Growers of eucalyptus trees will be the biggest beneficiaries when South African investors set up a multi-million shilling wood processing plant in Nyandarua County.

The investors said the county is ideal for the factory because of the availability of the trees.

One of the investors, Ms Bekezela Ncube, who spoke Wednesday after a meeting with Governor Daniel Waithaka said: "We have decided to set up shop in this county because of the big eucalyptus forests."

"We will soon have the plant once we are done with the logistics.
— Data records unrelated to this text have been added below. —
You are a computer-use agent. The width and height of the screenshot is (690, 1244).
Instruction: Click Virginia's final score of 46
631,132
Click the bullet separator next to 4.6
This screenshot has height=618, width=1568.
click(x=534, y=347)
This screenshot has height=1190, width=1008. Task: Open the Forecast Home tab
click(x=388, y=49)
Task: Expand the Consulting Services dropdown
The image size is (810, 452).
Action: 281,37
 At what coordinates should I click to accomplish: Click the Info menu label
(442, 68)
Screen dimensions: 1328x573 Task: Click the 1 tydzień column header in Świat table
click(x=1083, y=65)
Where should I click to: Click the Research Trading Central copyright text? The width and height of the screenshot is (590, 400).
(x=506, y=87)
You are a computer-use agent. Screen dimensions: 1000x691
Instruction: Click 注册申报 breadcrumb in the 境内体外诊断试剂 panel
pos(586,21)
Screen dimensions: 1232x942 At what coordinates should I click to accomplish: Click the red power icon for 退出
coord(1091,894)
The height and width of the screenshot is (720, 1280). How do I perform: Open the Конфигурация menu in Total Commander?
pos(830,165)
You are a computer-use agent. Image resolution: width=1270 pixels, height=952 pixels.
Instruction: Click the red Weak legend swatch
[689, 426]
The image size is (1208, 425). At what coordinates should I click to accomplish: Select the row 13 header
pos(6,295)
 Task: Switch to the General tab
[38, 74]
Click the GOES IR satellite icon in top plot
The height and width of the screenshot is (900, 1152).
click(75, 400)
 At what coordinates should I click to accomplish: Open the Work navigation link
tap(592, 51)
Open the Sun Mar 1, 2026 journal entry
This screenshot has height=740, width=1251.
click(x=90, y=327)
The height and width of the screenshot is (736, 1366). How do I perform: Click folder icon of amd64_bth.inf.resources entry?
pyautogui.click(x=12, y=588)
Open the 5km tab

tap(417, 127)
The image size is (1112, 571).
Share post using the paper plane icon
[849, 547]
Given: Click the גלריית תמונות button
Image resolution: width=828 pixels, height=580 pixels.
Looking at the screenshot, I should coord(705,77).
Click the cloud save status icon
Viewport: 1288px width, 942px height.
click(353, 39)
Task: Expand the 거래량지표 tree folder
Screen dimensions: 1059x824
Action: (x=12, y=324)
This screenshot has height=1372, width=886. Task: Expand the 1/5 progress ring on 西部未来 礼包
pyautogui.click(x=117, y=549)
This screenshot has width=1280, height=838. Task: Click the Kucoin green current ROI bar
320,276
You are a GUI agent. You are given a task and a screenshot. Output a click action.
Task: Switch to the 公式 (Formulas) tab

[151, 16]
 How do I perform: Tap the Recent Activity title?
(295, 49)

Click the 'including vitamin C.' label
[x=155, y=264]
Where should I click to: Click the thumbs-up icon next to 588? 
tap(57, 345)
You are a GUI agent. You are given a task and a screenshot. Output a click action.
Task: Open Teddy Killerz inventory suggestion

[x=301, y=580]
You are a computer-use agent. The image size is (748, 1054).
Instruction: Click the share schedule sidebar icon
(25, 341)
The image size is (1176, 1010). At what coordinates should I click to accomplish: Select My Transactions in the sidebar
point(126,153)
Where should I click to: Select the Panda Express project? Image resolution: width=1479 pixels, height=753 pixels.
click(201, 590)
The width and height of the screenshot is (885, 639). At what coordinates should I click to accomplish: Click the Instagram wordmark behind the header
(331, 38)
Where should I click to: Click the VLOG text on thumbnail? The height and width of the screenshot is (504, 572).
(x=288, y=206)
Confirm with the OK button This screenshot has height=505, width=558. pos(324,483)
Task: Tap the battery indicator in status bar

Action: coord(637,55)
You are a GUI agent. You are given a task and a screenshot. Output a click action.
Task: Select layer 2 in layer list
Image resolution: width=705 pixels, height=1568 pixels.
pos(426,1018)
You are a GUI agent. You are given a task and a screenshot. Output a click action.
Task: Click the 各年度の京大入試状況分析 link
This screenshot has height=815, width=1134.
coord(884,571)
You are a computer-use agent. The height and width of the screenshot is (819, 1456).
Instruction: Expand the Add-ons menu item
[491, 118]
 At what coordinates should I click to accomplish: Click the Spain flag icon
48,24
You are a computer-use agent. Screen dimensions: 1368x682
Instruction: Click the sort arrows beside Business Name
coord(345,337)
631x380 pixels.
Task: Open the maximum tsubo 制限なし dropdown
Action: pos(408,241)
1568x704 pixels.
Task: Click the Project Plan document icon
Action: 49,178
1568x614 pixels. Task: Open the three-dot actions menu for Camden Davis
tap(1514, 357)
We have been attracted more by the over million eucalyptus trees that area already mature," Ncube added.

Ncube, an adviser to Global Environment Fund (GEF) based in South Africa, said they would work with local co-operative societies so that the plant is partly owned by the farmers.

The investors who said they will be working on the project with GEF and the Kenya Forest Growers Association, are also encouraging locals to engage in large-scale commercial tree farming so that the new factory can have enough raw materials.

Waithaka welcomed the venture and promised mobilise farmers to grow more trees. "We are seeing a major potential for economic growth in our county because our people have enough land and have the capacity to grow more eucalyptus trees," he said.

The governor asked the investors to also consider producing block boards, which the country has for years, been importing from China, saying local farmers would grow the needed trees.

"Nyandarua is ideal for growing of bamboo needed for the manufacture of block boards, Waithaka said.

He noted that trees the country produces are taken to Nairobi and other markets and only benefit middlemen in the process.

"That is why we welcome this investment because it will save our people from enslavement by middlemen and wood merchants," the governor said Wednesday.